Spoken Word Workshop with David Romero

September 29th, 2015, By Kelly Shanahan

 

On April 16th, the Student Life Office sponsored a workshop event with spoken word artist David Romero. Romero travels around the country hosting workshops and performing his poetry, and I was able to speak with him before our workshop event to find out more about his creative process and his personal relationship to spoken word performance:

 

The Quill: When was the first time you performed in front of an audience?

 

Romero: The first time I did a slam poem in front of an audience was at Da Poetry Lounge in Hollywood, California. It’s known as the second largest spoken word venue in the country. It was actually the first time--first place--I ever attended a slam, it was there.

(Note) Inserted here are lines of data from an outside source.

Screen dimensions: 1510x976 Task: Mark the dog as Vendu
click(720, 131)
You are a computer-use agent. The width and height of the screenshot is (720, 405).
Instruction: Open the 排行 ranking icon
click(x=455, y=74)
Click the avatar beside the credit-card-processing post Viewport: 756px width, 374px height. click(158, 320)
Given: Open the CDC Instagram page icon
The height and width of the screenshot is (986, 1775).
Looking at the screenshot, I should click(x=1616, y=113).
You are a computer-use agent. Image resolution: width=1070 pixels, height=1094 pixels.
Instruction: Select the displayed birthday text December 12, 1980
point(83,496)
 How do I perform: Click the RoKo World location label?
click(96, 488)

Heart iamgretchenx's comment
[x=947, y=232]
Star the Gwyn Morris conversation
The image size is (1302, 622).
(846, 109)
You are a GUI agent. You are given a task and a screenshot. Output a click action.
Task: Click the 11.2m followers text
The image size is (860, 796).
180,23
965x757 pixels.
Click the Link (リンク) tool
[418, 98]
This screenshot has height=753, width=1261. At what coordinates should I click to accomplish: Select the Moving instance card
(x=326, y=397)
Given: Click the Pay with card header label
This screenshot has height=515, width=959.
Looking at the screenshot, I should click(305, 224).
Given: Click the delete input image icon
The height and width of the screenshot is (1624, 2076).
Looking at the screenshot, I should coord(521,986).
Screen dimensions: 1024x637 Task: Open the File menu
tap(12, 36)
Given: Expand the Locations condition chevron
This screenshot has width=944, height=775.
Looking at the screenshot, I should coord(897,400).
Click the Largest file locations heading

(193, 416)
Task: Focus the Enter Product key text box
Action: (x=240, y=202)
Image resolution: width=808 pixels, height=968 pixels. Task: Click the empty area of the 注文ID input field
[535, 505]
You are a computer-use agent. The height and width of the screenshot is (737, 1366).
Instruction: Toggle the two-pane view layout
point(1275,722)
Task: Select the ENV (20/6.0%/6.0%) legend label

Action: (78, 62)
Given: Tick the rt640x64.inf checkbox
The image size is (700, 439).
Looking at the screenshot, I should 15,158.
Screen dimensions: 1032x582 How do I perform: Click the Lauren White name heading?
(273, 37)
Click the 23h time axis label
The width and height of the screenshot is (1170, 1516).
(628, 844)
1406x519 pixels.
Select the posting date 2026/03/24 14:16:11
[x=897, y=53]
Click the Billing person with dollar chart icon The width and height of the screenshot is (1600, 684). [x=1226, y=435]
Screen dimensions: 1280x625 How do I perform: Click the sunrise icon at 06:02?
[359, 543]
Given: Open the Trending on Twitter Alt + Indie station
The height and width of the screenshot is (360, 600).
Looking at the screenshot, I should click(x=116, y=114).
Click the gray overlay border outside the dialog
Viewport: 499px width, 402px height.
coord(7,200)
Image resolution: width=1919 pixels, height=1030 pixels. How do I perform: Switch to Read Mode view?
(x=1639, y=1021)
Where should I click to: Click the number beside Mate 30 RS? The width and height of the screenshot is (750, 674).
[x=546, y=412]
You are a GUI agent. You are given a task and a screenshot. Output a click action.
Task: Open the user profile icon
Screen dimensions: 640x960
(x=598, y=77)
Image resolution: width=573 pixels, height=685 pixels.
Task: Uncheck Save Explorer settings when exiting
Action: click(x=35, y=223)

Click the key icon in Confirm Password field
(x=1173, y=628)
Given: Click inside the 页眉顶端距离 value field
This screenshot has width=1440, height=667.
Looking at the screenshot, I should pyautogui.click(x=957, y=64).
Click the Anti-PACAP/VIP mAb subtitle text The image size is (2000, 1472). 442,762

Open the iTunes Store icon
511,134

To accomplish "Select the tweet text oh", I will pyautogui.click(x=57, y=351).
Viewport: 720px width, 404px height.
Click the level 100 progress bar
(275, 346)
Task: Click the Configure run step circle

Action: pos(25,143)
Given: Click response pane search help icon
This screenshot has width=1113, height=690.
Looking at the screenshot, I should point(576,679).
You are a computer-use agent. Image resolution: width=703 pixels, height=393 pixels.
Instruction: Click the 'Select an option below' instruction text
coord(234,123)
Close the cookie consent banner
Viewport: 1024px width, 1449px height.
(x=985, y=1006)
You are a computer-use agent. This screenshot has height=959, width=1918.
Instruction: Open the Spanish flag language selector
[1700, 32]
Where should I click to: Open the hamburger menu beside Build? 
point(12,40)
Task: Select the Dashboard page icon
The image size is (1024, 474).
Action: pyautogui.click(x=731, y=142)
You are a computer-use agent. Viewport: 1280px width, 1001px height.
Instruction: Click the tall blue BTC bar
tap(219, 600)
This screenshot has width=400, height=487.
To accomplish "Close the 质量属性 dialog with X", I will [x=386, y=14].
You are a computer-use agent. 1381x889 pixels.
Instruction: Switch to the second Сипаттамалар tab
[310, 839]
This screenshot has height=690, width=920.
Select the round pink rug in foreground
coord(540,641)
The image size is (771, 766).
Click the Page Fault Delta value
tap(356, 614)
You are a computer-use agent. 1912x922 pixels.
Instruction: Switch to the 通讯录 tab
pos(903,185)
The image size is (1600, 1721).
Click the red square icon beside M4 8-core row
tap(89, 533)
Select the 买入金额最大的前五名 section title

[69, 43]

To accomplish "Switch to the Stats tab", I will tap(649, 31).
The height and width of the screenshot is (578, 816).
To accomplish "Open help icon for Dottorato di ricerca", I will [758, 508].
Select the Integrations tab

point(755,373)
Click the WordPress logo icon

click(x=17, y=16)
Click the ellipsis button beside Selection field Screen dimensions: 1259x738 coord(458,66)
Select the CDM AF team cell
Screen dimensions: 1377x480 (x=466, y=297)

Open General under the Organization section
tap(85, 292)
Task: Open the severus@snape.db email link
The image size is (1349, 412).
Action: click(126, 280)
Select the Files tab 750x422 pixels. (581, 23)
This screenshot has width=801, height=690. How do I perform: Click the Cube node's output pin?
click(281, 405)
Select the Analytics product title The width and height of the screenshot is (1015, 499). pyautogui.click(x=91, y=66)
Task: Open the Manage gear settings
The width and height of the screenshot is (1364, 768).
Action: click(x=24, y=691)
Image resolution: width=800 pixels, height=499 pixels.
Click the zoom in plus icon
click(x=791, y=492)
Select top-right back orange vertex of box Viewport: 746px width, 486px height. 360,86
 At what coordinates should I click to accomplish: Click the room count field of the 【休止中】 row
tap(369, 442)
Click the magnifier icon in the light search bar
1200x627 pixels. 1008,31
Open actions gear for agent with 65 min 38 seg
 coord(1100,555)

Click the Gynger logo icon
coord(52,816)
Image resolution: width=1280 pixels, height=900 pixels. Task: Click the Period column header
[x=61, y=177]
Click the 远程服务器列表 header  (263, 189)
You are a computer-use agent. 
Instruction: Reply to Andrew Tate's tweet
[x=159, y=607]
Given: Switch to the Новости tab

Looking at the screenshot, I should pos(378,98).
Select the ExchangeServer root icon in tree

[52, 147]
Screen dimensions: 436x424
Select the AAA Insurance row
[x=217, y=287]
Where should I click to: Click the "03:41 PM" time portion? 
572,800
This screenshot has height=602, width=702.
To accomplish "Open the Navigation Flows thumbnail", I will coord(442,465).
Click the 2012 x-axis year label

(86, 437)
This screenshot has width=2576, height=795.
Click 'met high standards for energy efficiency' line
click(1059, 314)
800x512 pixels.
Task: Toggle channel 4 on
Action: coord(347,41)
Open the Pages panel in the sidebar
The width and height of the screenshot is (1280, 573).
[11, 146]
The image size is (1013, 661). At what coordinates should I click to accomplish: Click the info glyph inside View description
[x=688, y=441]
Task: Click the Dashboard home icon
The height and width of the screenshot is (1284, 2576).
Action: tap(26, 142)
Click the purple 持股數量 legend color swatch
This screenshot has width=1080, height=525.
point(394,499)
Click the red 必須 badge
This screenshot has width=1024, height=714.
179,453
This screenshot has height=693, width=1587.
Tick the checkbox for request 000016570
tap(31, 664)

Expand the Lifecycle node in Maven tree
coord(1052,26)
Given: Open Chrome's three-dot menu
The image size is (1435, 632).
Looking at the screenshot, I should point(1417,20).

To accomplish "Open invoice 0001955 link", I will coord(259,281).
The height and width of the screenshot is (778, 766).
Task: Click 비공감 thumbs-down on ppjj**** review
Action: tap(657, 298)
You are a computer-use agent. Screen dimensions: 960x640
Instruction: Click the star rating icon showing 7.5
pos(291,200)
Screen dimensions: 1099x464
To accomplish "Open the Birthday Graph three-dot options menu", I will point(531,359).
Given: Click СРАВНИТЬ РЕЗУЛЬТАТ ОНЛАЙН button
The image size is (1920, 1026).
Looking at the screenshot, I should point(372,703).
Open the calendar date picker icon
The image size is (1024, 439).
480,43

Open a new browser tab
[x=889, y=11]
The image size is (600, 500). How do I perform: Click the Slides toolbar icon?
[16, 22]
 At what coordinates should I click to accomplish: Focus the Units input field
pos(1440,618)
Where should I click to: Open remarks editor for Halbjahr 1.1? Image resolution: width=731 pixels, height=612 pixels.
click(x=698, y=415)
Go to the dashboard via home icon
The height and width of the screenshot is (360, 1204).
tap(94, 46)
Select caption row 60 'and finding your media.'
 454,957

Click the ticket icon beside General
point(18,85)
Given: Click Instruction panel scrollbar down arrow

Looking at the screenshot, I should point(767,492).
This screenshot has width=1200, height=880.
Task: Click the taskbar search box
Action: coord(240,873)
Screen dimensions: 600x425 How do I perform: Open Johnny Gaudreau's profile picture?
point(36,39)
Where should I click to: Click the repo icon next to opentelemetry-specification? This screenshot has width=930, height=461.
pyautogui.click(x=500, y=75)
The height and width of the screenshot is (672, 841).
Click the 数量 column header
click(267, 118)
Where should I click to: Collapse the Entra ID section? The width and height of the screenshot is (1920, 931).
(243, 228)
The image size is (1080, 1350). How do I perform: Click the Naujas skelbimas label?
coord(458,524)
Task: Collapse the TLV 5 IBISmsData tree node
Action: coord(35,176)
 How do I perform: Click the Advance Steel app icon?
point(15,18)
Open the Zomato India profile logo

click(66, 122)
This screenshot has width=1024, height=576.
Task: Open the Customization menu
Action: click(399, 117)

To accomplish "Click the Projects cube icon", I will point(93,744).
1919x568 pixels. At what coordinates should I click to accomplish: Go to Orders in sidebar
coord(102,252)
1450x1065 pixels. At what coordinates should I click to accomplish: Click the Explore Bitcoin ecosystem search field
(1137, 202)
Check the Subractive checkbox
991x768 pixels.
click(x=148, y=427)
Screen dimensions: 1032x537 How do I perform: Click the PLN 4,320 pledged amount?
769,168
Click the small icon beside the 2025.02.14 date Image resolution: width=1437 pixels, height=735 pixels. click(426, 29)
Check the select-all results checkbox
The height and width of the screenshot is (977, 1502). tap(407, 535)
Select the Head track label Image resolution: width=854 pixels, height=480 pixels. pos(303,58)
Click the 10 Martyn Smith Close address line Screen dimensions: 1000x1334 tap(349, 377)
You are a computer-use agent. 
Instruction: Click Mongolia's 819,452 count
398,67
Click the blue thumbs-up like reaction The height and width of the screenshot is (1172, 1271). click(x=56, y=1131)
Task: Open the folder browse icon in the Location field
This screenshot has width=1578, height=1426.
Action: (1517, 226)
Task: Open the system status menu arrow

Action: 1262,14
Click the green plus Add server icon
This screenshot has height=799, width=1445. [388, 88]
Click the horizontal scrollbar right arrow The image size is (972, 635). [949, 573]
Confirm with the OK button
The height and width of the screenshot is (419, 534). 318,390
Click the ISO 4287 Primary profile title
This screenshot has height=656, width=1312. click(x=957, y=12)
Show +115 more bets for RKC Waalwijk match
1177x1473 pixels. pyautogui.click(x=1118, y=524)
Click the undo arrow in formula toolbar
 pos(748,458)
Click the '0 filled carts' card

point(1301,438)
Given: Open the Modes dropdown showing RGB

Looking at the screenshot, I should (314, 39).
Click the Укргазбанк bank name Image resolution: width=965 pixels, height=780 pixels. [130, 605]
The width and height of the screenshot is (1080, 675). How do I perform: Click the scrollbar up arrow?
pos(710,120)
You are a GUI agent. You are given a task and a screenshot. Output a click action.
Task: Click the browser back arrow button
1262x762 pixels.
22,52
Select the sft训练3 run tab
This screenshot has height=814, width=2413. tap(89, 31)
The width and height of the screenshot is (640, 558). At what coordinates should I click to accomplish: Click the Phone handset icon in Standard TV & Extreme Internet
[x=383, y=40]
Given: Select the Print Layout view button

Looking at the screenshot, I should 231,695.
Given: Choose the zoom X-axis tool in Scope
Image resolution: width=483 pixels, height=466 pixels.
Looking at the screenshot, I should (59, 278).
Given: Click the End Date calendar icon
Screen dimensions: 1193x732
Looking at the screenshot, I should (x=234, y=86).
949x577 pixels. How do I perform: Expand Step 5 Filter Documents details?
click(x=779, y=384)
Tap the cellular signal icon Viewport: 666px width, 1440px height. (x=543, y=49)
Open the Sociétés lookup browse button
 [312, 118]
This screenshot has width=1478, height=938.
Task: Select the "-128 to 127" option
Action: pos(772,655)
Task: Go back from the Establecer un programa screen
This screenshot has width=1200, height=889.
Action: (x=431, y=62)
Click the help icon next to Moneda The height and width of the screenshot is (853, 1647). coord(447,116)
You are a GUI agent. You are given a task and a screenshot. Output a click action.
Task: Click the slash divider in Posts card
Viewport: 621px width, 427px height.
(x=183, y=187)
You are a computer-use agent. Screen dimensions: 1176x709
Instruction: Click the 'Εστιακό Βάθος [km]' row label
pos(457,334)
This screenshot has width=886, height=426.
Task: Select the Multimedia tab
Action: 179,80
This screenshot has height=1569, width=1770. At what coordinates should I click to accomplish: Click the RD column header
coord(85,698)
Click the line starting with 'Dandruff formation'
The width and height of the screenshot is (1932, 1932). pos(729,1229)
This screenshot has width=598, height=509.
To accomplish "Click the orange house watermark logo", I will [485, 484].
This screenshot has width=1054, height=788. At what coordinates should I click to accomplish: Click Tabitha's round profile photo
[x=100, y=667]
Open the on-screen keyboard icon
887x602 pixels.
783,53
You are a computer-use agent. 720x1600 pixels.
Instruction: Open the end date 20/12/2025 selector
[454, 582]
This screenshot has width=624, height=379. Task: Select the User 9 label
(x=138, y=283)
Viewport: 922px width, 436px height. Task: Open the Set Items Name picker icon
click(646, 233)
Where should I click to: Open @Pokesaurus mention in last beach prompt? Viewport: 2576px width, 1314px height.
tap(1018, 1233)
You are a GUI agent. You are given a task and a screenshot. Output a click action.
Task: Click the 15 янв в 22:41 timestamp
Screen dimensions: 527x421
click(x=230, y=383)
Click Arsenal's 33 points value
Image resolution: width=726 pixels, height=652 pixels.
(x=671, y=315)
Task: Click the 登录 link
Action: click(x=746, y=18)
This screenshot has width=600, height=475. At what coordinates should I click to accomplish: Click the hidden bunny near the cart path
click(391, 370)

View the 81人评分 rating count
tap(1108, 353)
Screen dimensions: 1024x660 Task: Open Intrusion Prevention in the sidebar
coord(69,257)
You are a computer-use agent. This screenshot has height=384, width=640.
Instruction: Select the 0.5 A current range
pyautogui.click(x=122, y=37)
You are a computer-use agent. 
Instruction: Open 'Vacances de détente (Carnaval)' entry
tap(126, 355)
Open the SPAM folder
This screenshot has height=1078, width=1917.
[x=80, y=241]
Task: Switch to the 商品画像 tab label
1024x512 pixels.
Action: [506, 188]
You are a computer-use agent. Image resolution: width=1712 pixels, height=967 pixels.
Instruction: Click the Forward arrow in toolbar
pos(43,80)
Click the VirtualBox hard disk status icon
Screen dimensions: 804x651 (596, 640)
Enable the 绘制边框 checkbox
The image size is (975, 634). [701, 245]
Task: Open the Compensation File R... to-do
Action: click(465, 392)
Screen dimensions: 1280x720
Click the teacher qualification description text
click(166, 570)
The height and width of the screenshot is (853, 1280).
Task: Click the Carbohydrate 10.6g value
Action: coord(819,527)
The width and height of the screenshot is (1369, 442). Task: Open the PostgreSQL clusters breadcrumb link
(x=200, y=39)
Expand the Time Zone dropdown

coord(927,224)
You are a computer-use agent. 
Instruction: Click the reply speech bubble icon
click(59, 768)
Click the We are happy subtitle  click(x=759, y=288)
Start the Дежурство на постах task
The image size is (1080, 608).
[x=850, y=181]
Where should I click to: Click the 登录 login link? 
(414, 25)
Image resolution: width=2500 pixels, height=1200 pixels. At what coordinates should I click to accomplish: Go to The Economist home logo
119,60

I think the first poem I ever did was really abstract, no one got it, I did it really passionately, I was really hyped up and I thought it was great... I remember leaving in just, complete dejection. A very talented poet actually chased me outside, and she was like “you did really good”, and at first I didn't get what she was saying so I was like “yeah, yeah, everyone was great”, and she was like “no, you did really good!” and it made my day, and from there that’s when I started.

 

The Quill: When you write your poems, do you have any common themes you employ?

 

Romero: I definitely do have a variety of themes that I tackle, but mostly what I write about is Latino identity and my background as a Mexican-American, and my struggle between the two cultures having been raised by a family that wanted to integrate as much as possible, and wanted to submerge their roots. And so the fact that I don’t speak Spanish, and most people think I’m white when they first meet me...ya know, just asserting myself as Mexican. A lot of it comes out humorously, but I also have more hard lying poems tackling issues of immigration and foreign policy.

 

The Quill: Do you ever like to be an audience member of slam poetry events rather than a performer?

 

Romero: Sometimes no, and I’ll tell you why--because when I first got into it there was such a wide variety of styles, approaches, and topics and all different ages. And I feel like now it’s really becoming more popular and mainstream, and there have been certain topics and styles that have been prioritized. For example, what’s big right now are list poems and number poems. So poems that go like, “1: When I was blah blah blah, 2: do not do this, 3:...ya know?” and it was great the first few times I heard it, because it’s really clever and it helps the audience to understand the progression of the thought, but it’s just so formulaic. Every once in a while I do still love to go to open mics and be another attendee and listen to new artists.

 

The Quill: Do you ever improvise or are you always very rehearsed?

 

Romero: I used to improvise a lot more, and that really came out of doing freestyle rapping, which is what I was doing before, so improvising came out of that and a bit of a theater background. To tell you the truth though, the reason I would improvise mostly is because I had forgotten my poems! And that’s what they teach you: don’t freeze, just keep going. Now, usually before I perform a poem, I have it down completely. But what was cool about improvising was coming up with certain lines on the spot and deciding “oh wow, that’s really good” and I would end up incorporating it into my poem later.

 

The Quill: What are you most excited for tonight?

 

Romero: This is my first time in New York! It’s crazy being here for the first time, and this is a really beautiful venue. I’m really excited to be here.

 

During our workshop event, Romero performed a few of his poems for us, and then helped us to create our own poems. We created poems about our names (and how people often misconstrue or mispronounce them), poems about personal experience with gender inequality, and poems about doing any activity with any person of our choice (living or dead). These little workshops were based off of Romero’s own poems that he performed for us: “My Name is Romero”, “Batman Rides Shotgun with Barbie”, and “Basketball with Edgar Allan Poe”.

 

Romero taught us how to go through a full-circle thought process for a poem, which consists of beginning with a personal anecdote, connecting it to a larger societal issue, and then concluding by bringing it back to the personal anecdote. We got the chance to perform our written pieces for Romero and our peers, and they were all very personal and thought provoking. Some memorable pieces were written in memory of Amy Winehouse and inspired by sexist preschool experiences. It was great to see the inner slam poet hidden in all of us!